■ **Short task**: How many lines of the listing below contain the string "computer"? Case counts. Give only the number.

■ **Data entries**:
* * * *

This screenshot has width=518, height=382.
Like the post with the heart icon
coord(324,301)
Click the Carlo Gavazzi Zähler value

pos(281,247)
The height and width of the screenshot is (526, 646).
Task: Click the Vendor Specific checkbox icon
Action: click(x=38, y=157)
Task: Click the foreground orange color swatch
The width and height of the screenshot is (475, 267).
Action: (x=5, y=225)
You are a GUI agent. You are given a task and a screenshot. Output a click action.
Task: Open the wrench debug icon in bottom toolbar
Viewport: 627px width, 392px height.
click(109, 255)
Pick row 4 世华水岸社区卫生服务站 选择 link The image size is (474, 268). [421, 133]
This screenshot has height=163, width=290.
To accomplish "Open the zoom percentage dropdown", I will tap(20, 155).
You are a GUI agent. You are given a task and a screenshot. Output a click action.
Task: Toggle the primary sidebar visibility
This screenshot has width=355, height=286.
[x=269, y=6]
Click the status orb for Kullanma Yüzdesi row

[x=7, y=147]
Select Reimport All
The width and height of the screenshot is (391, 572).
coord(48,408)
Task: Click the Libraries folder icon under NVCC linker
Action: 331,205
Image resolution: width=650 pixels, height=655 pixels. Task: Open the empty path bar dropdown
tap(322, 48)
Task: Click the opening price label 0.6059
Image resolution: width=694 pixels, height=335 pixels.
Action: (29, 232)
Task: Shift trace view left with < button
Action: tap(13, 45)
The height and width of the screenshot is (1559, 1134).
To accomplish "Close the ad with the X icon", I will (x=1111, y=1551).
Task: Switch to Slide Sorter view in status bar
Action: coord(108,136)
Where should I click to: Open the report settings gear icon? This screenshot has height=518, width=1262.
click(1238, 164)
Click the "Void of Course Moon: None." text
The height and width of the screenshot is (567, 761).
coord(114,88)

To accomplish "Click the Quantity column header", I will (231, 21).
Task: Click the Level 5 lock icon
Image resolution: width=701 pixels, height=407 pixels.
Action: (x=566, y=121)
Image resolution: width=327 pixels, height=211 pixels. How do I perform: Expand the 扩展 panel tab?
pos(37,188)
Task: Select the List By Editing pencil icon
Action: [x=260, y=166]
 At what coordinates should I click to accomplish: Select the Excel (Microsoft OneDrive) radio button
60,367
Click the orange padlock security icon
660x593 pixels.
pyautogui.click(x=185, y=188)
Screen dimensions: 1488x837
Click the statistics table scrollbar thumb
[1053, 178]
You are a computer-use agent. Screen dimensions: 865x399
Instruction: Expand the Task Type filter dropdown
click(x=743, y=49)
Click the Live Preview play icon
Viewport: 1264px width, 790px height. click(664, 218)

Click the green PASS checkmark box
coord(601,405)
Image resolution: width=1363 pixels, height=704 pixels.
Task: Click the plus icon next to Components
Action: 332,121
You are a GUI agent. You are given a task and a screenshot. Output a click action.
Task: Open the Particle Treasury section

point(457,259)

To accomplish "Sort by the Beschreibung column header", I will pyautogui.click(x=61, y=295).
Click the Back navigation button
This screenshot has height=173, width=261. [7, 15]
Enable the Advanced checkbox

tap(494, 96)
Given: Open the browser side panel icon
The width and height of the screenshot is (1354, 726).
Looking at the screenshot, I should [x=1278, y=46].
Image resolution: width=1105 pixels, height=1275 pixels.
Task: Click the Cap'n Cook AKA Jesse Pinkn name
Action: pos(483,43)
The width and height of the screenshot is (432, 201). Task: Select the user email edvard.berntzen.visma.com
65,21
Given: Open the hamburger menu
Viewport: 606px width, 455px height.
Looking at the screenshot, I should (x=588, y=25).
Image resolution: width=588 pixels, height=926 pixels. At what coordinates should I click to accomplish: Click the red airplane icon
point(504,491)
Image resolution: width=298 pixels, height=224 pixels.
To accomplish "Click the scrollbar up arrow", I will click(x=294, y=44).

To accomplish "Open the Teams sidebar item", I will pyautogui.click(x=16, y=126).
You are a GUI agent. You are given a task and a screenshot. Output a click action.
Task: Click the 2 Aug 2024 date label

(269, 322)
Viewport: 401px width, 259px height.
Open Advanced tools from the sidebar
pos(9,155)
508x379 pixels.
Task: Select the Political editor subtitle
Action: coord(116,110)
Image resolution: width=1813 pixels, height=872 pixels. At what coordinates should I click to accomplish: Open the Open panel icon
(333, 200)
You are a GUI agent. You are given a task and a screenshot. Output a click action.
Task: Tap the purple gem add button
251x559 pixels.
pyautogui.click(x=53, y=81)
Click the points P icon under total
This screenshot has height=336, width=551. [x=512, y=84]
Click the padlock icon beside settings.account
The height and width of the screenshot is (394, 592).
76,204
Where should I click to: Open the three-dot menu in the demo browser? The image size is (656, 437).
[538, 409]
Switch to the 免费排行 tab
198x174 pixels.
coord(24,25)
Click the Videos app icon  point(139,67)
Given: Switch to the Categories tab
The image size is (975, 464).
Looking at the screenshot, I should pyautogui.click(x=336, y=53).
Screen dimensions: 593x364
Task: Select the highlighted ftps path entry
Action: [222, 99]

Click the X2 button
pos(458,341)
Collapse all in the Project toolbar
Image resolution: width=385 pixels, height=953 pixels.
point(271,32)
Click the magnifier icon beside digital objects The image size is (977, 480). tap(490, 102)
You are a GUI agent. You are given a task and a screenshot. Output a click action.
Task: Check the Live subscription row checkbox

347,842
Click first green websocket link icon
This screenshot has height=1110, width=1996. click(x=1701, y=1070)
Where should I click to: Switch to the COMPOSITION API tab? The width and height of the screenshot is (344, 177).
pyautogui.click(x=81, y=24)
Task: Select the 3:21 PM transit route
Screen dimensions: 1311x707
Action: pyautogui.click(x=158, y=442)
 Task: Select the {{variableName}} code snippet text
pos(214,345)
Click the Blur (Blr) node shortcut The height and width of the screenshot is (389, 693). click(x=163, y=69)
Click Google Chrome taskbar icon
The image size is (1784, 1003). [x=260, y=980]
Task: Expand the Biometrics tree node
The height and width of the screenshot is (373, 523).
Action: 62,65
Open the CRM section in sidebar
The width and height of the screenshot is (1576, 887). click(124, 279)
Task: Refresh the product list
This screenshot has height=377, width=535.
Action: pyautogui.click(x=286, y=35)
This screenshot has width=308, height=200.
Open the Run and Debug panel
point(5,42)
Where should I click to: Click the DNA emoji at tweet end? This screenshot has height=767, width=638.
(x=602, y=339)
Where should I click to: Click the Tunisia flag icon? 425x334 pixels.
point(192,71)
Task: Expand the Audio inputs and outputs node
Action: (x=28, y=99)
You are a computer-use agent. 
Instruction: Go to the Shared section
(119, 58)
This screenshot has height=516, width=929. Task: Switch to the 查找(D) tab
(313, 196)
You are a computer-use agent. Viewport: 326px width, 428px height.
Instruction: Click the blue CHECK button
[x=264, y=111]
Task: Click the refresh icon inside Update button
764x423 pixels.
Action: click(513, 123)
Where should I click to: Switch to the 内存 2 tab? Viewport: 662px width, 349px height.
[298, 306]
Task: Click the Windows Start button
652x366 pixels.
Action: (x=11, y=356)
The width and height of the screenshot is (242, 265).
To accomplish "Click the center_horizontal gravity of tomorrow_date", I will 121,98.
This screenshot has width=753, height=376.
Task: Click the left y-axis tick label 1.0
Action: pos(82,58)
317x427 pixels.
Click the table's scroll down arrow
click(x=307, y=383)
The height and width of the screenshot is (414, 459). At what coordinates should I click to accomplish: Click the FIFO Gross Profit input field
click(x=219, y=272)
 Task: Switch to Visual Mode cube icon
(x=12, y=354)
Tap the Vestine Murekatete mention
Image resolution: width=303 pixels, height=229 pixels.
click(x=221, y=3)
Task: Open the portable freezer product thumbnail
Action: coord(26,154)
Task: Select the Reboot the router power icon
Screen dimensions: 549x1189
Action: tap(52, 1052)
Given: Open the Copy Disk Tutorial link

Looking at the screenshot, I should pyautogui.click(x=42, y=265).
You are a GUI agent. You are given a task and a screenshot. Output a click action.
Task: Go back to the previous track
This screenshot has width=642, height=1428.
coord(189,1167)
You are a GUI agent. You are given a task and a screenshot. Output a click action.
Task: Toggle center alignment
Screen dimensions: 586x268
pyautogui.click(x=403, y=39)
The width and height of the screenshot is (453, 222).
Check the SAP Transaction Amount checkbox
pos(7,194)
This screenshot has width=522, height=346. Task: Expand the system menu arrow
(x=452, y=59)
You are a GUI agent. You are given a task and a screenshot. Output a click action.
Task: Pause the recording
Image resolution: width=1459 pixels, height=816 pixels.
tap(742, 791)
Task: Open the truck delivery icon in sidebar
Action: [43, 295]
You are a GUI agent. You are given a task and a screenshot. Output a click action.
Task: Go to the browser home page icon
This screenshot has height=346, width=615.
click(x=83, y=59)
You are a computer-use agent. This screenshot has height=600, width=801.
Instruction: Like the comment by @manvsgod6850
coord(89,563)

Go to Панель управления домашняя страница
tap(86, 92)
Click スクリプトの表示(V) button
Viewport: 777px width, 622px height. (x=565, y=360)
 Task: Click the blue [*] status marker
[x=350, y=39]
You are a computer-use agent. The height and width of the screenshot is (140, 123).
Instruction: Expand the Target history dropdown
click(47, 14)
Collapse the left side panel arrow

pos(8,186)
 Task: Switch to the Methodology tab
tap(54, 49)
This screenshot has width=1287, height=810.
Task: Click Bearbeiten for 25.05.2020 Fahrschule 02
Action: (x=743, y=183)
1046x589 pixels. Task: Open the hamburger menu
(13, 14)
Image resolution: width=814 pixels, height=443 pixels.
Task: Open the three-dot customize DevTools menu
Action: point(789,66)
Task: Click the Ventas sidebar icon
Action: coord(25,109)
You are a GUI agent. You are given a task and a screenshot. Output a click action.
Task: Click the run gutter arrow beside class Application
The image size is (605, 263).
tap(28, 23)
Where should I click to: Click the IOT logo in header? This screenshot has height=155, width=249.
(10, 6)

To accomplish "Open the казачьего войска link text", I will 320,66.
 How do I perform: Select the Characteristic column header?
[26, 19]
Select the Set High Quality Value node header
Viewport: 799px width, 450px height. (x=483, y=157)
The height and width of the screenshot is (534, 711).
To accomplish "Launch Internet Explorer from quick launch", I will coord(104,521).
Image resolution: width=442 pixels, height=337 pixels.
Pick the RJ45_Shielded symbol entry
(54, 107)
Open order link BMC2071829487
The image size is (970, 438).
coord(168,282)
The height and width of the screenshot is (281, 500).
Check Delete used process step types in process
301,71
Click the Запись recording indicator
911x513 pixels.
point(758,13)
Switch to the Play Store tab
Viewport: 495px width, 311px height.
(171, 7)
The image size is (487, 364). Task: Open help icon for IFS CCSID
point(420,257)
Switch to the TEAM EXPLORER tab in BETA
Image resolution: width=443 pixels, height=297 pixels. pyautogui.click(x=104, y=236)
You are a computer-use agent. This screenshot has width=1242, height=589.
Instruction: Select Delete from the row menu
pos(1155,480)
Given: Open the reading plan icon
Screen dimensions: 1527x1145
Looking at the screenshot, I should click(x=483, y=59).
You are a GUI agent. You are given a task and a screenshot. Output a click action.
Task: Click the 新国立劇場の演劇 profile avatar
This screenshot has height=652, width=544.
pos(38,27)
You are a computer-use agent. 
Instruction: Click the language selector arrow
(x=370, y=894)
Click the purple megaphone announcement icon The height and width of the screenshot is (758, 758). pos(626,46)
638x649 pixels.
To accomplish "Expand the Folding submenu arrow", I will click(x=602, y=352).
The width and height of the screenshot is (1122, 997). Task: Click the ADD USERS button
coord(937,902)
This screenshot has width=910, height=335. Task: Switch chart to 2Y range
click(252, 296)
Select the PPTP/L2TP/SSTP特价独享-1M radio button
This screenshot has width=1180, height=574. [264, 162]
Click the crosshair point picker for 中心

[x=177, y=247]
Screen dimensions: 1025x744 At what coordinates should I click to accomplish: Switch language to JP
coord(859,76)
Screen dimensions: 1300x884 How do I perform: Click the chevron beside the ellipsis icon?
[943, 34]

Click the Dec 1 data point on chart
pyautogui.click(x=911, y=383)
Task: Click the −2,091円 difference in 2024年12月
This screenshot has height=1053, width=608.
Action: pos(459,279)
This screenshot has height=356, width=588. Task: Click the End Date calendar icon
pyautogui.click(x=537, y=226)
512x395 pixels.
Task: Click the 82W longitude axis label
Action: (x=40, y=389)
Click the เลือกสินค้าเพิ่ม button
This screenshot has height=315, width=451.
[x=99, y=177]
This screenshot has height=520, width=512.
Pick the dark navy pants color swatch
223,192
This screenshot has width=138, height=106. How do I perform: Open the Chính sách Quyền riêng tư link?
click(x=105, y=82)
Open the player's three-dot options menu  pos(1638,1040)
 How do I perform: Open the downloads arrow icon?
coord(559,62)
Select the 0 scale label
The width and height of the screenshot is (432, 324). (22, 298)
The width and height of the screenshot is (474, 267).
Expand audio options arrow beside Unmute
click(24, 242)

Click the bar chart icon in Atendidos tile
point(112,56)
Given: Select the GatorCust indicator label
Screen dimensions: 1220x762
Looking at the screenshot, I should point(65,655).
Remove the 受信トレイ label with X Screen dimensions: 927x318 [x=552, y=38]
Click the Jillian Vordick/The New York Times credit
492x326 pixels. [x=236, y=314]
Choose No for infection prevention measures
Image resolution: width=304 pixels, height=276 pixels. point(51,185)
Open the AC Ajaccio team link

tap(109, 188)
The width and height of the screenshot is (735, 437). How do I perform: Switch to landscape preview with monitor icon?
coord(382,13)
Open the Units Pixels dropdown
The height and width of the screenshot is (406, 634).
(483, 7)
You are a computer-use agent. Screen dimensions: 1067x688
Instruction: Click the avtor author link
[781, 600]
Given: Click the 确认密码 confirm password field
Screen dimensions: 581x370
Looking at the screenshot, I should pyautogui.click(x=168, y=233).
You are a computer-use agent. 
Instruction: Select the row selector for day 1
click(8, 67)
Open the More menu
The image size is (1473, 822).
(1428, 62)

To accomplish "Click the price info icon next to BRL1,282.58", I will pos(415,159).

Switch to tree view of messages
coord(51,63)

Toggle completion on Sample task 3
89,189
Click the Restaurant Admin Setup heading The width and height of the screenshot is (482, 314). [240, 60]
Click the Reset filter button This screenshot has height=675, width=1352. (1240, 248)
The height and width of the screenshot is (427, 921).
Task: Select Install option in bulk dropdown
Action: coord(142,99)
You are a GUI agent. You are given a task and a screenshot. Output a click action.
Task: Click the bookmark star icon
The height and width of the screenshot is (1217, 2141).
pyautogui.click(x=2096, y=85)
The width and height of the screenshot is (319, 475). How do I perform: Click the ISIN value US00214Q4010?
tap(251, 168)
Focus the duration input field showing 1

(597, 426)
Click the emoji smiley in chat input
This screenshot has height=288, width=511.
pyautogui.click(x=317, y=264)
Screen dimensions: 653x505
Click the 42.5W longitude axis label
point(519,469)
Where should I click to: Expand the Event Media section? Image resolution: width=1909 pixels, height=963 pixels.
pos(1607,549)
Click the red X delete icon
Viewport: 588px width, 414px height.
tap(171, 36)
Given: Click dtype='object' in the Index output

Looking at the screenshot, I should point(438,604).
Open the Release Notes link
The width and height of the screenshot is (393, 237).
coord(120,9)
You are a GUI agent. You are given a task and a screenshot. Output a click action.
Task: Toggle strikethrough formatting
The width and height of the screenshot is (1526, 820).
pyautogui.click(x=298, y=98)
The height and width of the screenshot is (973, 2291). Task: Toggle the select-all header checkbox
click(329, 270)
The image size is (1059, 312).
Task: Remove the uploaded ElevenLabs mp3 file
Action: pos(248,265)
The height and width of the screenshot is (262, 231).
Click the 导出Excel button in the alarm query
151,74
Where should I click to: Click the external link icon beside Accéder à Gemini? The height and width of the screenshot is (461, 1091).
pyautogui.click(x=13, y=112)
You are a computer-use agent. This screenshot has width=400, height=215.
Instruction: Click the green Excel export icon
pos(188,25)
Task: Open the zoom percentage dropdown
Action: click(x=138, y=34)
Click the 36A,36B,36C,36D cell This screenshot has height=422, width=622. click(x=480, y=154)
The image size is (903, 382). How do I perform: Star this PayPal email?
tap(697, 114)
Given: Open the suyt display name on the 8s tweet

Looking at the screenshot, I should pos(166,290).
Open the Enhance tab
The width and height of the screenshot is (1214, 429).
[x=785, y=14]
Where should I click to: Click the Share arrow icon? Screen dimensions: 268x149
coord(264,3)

* * * *

■ **Output of the exercise**: 10